(Beginning of MATERIAL SUPPLIED)
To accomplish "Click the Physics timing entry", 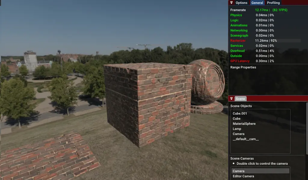I will [236, 15].
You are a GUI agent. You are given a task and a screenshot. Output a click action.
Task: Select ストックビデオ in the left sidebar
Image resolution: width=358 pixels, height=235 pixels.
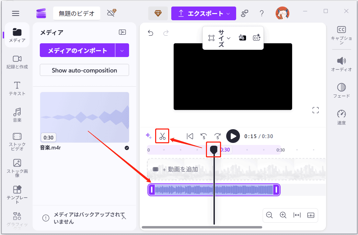pos(16,141)
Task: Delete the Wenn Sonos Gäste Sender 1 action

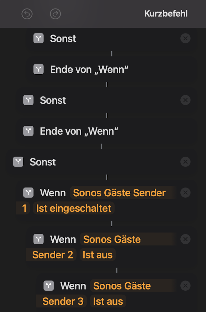Action: pyautogui.click(x=185, y=193)
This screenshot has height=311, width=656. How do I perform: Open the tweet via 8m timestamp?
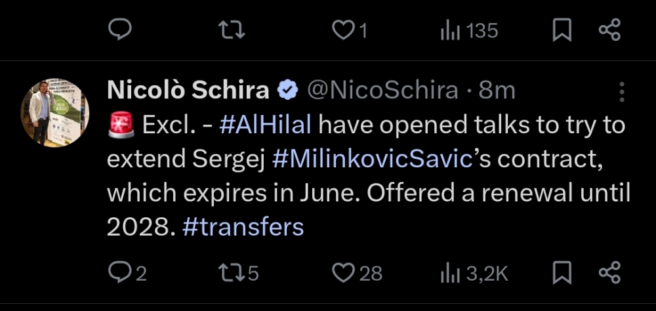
(End of MATERIAL SUPPLIED)
» PROBLEM
Beginning with the line that contains "Task: Select ストックビデオ in the left sidebar", repeat every remaining line of the data exactly, the last line included, and omit pictures.

» WRITTEN REPLY
Task: Select ストックビデオ in the left sidebar
Image resolution: width=358 pixels, height=235 pixels.
pos(16,141)
Task: Delete the Wenn Sonos Gäste Sender 1 action

Action: pyautogui.click(x=185, y=193)
This screenshot has height=311, width=656. How do I perform: Open the tweet via 8m timestamp?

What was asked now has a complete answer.